4. Failure of Americanas Internal Controls

The main question in the case, however, remains how a publicly traded company the size of Americanas managed to hide the billion-dollar gap from its directors and executives for so long.

Last weekend, the company’s main partners, billionaires Jorge Paulo Lemann, Marcel Telles and Carlos Sicupira – three of Brazil’s four richest people – spoke in a statement. “Like all of the company’s other shareholders, creditors, customers and employees, we strongly believed that everything was absolutely right,” they said.

For corporate specialist David Massara, however, the revelation last week that members of the company’s board sold more than BRL 200 million in shares at the end of 2022 raises suspicions.

“If the market has seen the potential for higher appreciation, and the directors, who have more information than everyone else, sell, it is a sign that they have not seen the same potential. This could be an indication that something wrong could be going on. “, he says, adding that, if the thesis is proven, the directors could be guilty of using privileged information, the so-called exchange of privileged information.

In publicly traded companies, board members must approve financial statements. With that, they can also be held accountable, explains Eric Barreto, from Insper. “The signature is not pro forma,” he explains, pointing out that a company’s controllers have access to all the necessary information.

According to FGV professor Joelson Sampaio, however, the impact on the 3G Capital group should be minimal, at least a priori. “That could change if some kind of more strategic action from the group is shown,” he estimates.

What’s up now

The judicial recovery process is used by a company to ensure that, even in a complicated situation, such as in the case of Americanas, commitments are honored.
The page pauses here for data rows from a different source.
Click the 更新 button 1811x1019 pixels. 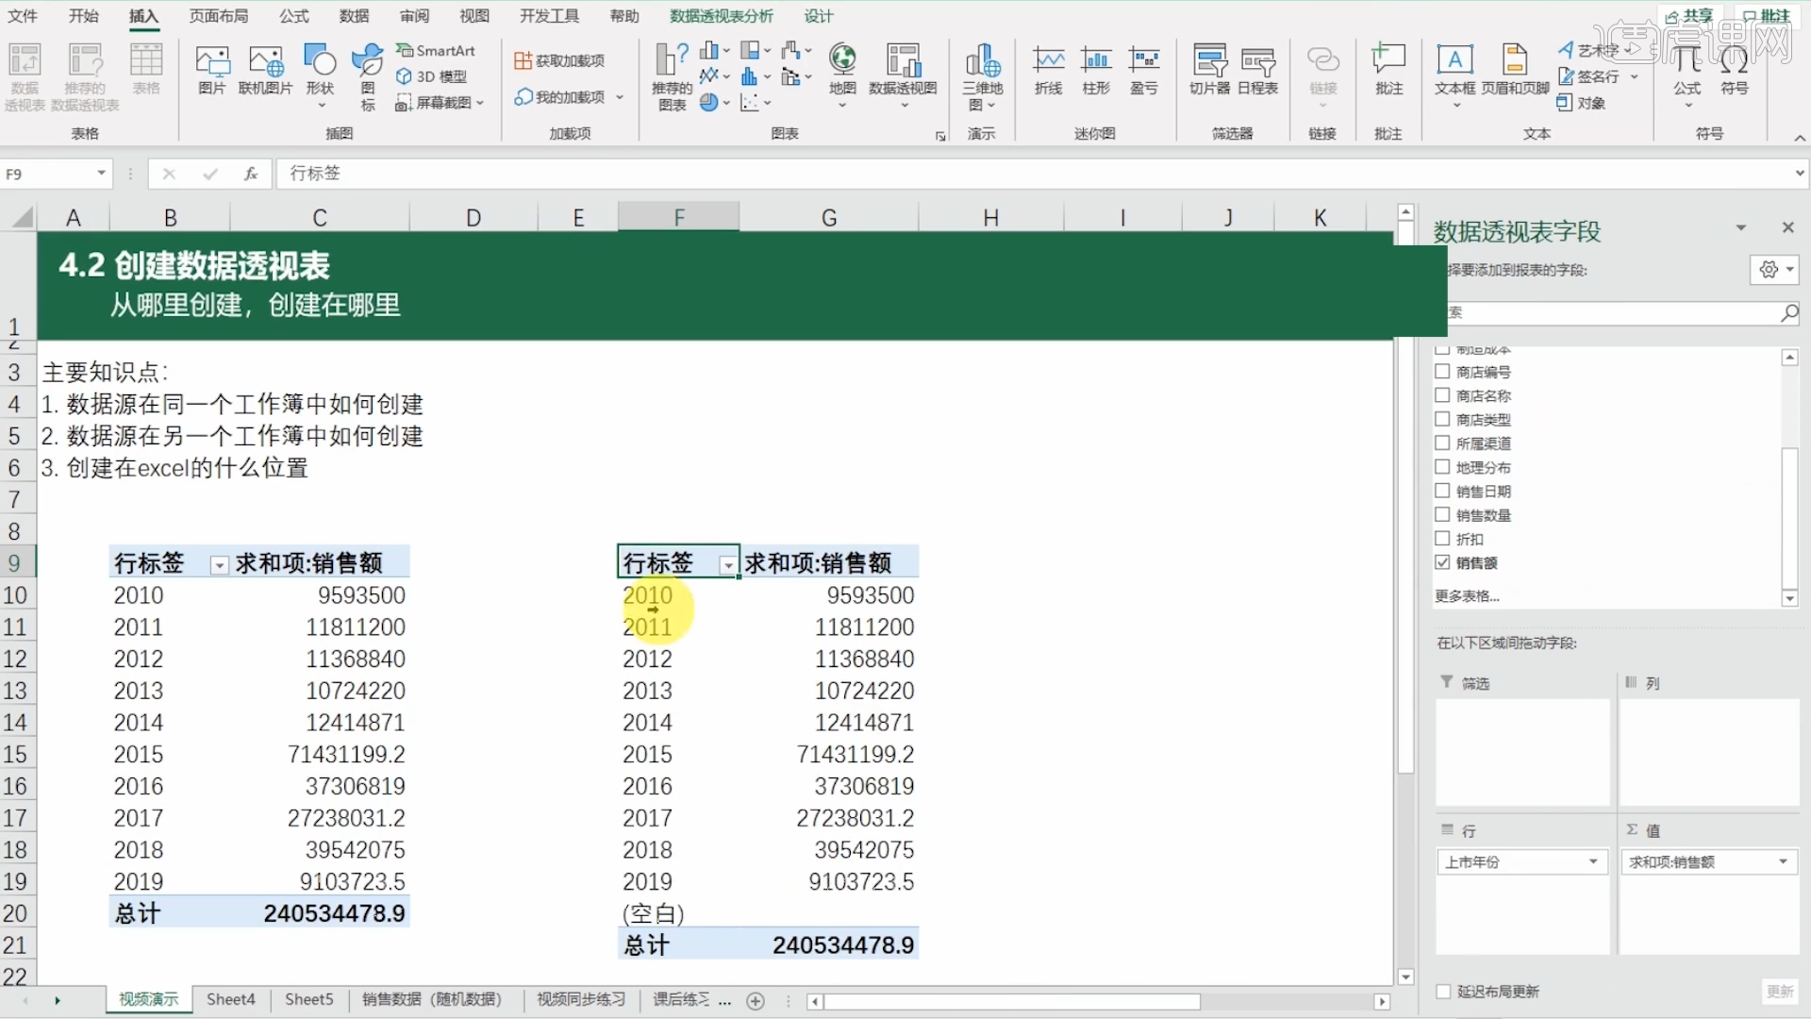(1781, 992)
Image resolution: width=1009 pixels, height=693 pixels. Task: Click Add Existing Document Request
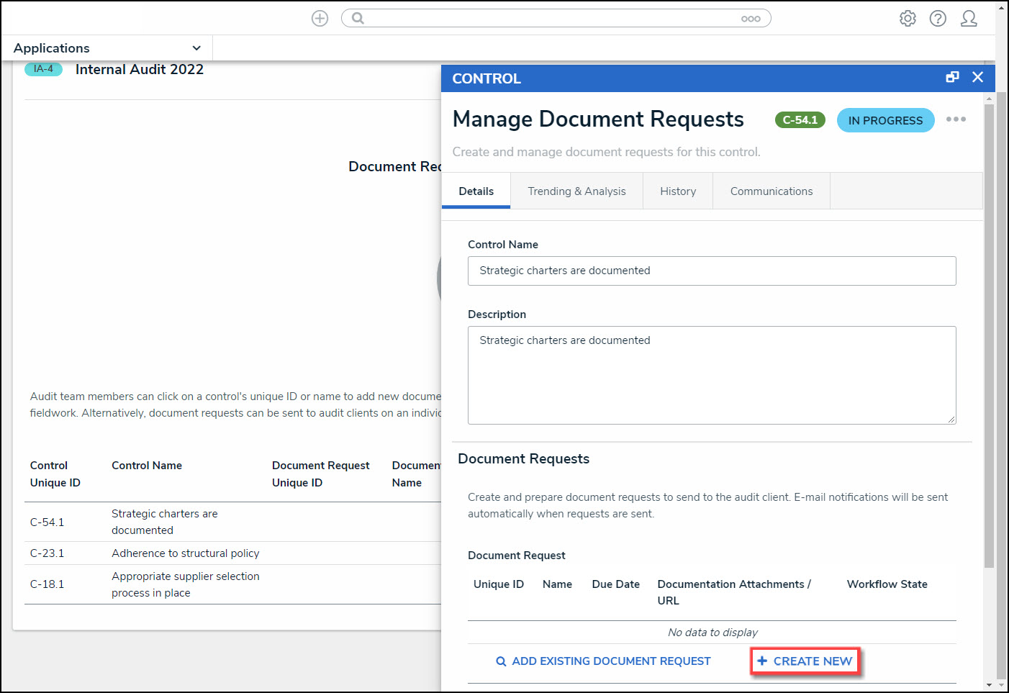[603, 661]

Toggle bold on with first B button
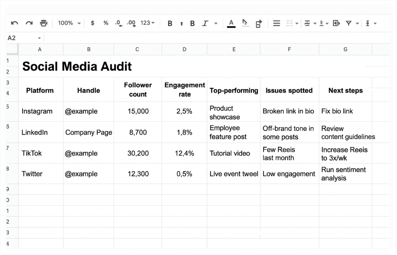[170, 23]
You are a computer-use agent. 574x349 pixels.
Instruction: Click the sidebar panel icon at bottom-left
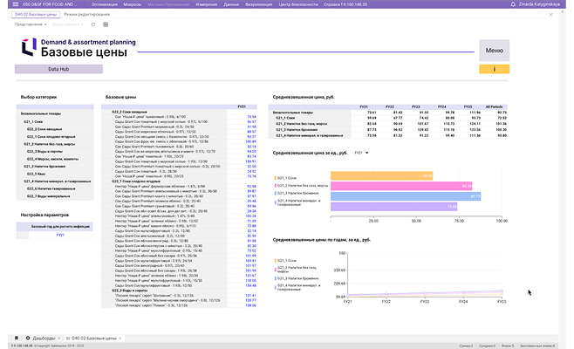(15, 337)
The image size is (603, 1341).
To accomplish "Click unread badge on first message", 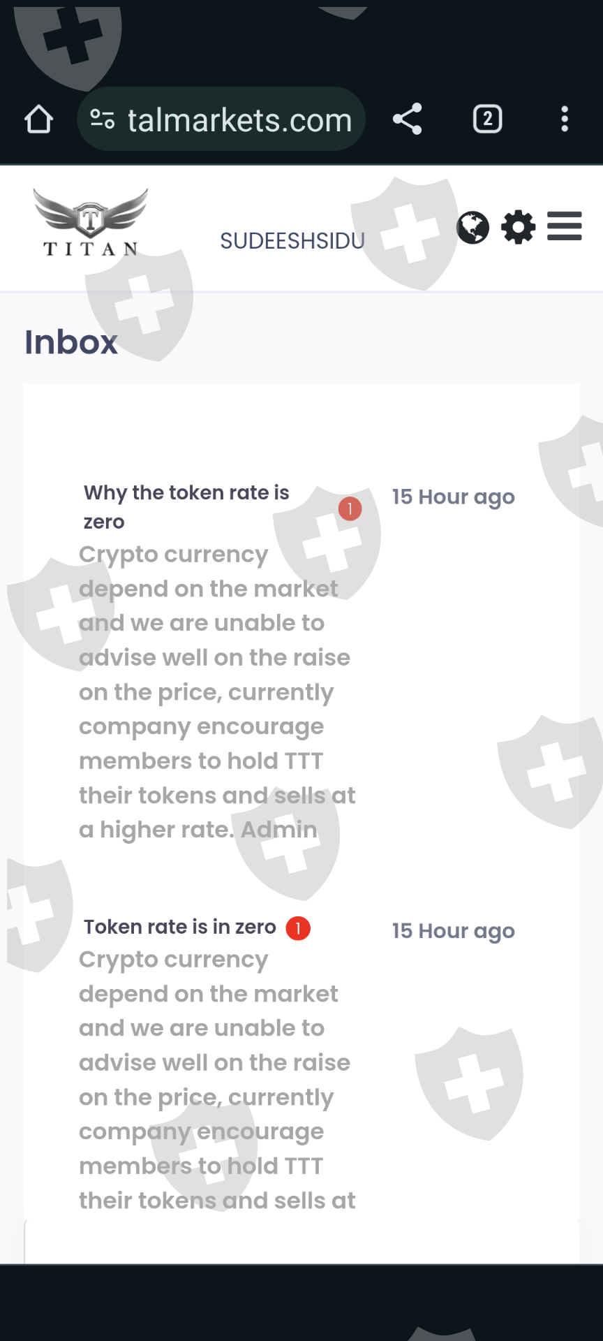I will 350,508.
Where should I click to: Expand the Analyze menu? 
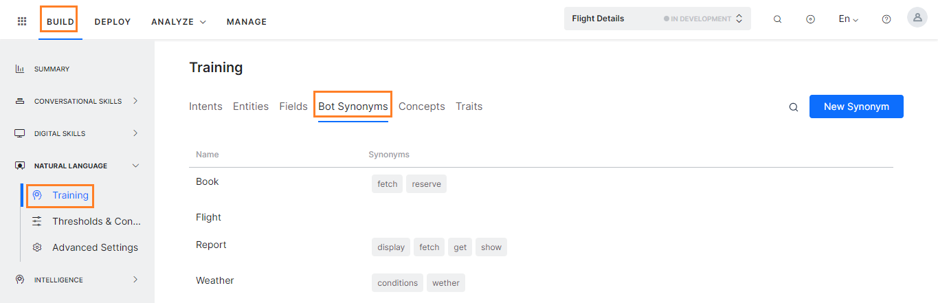point(179,22)
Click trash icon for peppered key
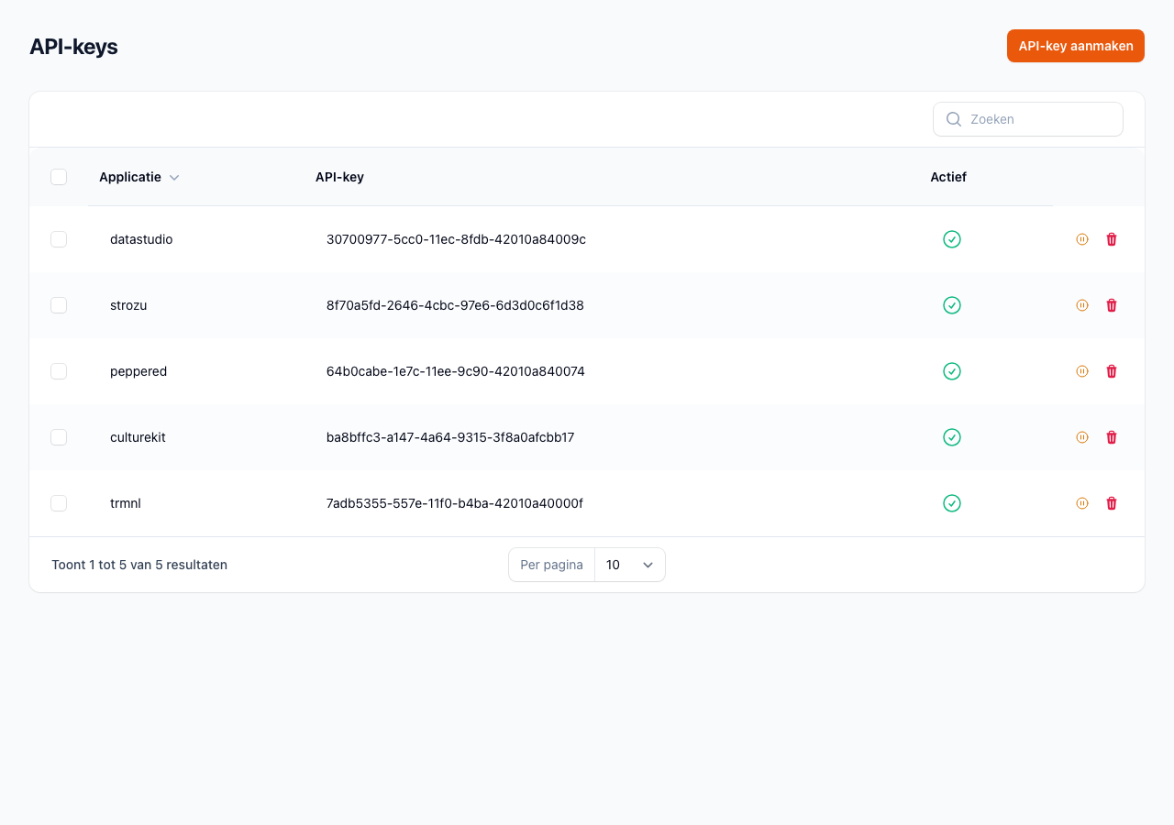Image resolution: width=1174 pixels, height=825 pixels. pos(1112,371)
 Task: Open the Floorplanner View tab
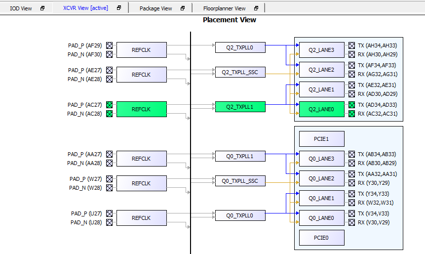click(x=224, y=8)
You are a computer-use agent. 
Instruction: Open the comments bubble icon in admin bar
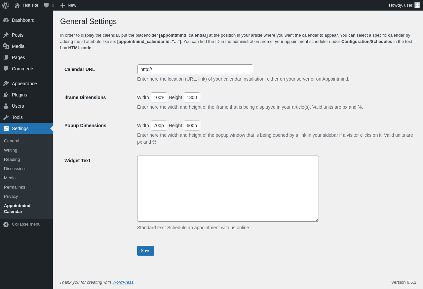click(x=47, y=5)
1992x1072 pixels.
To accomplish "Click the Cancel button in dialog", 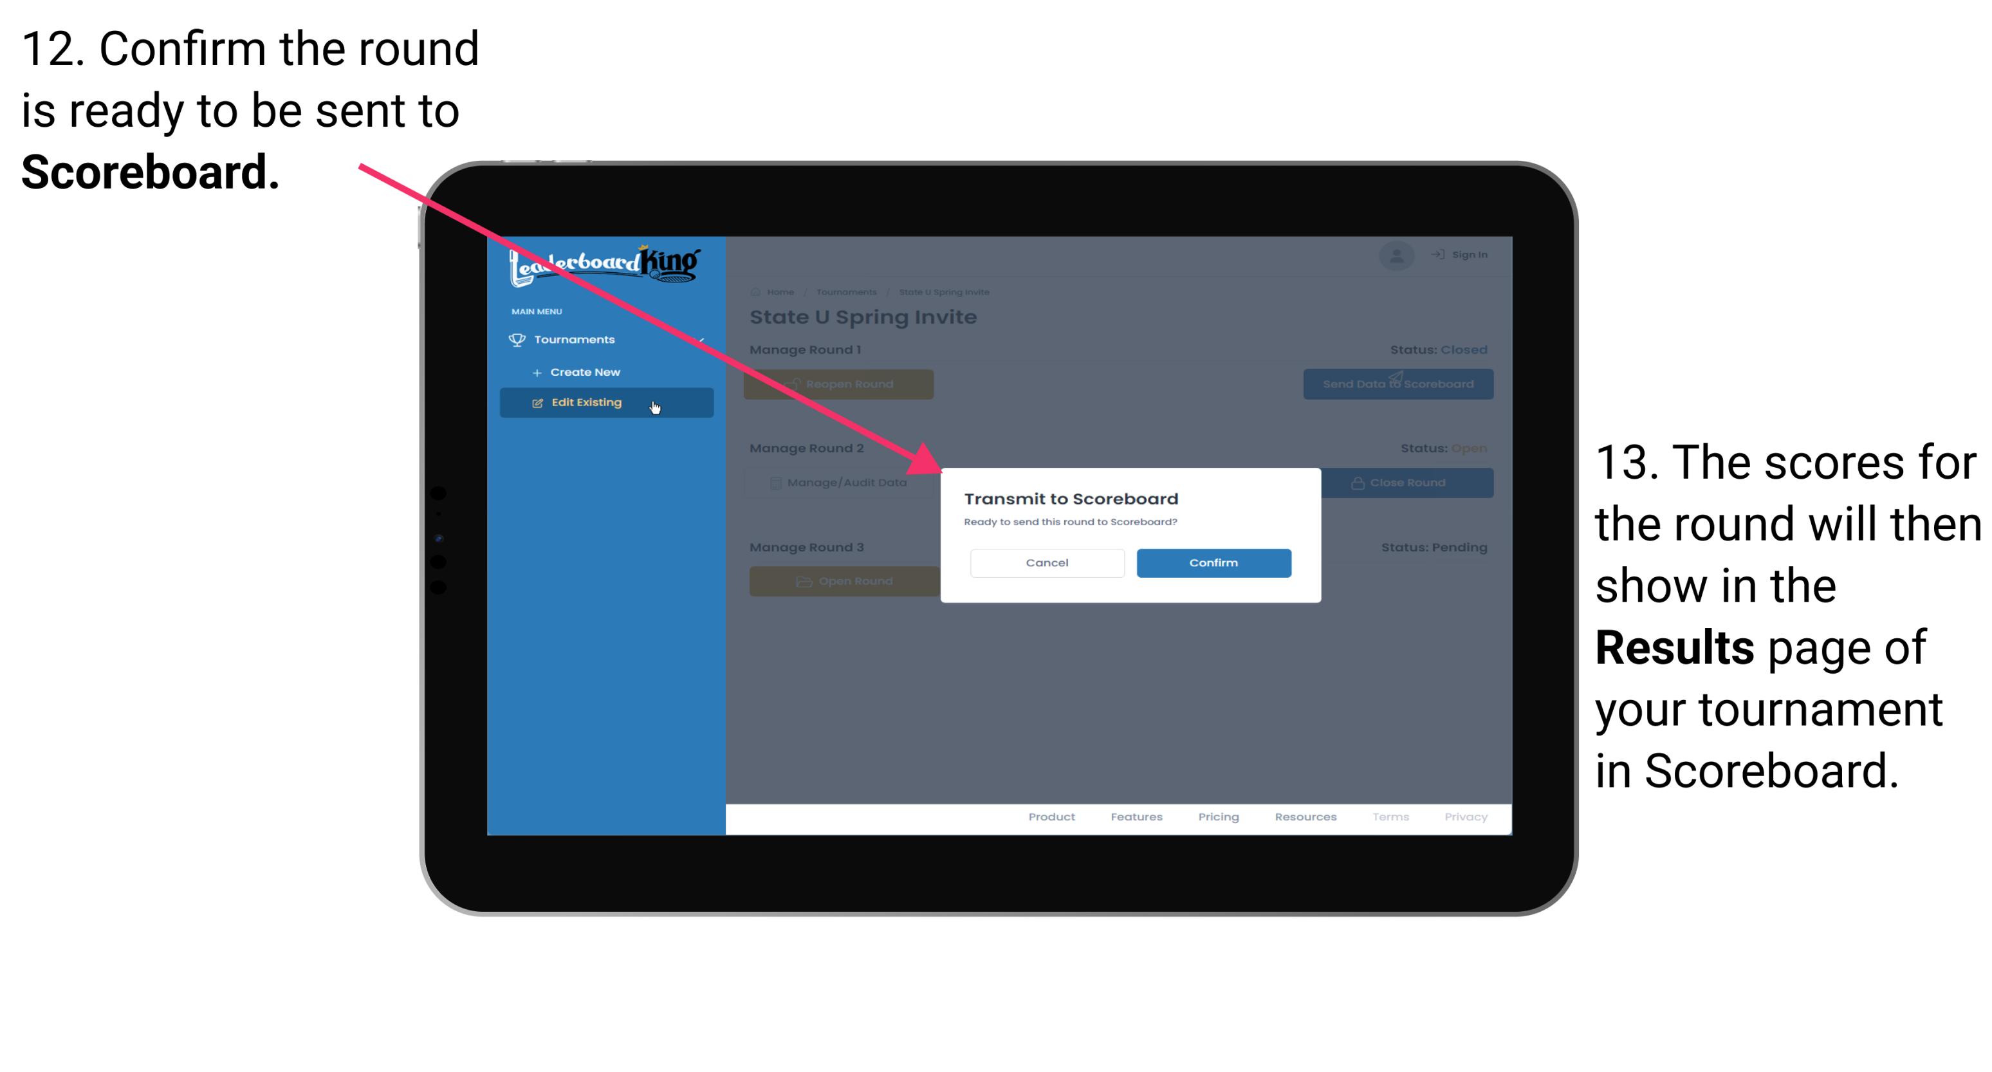I will point(1047,562).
Some of the main ones are, for example, maintaining workers’ jobs and paying suppliers. A restructuring plan is presented 60 days after the start of the procedure. It must be approved by at least half of the creditors.

At least initially, this should ensure that the company’s approximately 40,000 employees continue to receive their salaries. However, there will most likely be layoffs in the process and the unions are already trying to negotiate with the retailer.

“The judicial reorganization device is to adjust the debt to a new company size. If Americanas has to adjust its size, it is very likely that it will have a new size of employees. It is a consequence,” says Barreto , from Insper.

But the effects don’t end there. “From a financial point of view, the company will no longer have access to credit. No one will lend them. It is arguing with the financial system, hence the judicial recovery,” says Massara. She says there may be difficulties with suppliers, who will not want to sell to the company, or even migration of market to other resellers’ platforms with more credibility.

In the financial market there are already reflections with bond investors and funds that have used Americanas shares – as is the case of Nu Reserva, of Nubank, which has suffered a flight of about 175 thousand shareholders after recording a negative profitability.

“Other funds that are already suffering are real estate funds, which have large properties, and often rent to these department stores. There are many real estate funds that have properties leased to Americanas», explains Massara.

For Joelson Barreto, of FGV, the ripple effect of Americans could end up scaring investors, at least initially. “We already have few individual investors on the stock exchange compared to other countries. I think they will be more cautious in relation to upcoming acquisitions,” he says.

Finally, even the creditors will pay the consequences, underlines Barreto of Insper. “Existing debts, during judicial recovery, are renegotiated so that the company remains viable. The request is also to adjust the debt to a new corporate reality”, he says.

The question can also affect other commercial groups, also in accounting terms, especially in relation to how these companies account for the procedures of “drawn risks”, Massara underlines. “I believe all dealers will be looked at in an accounting entry,” she concludes.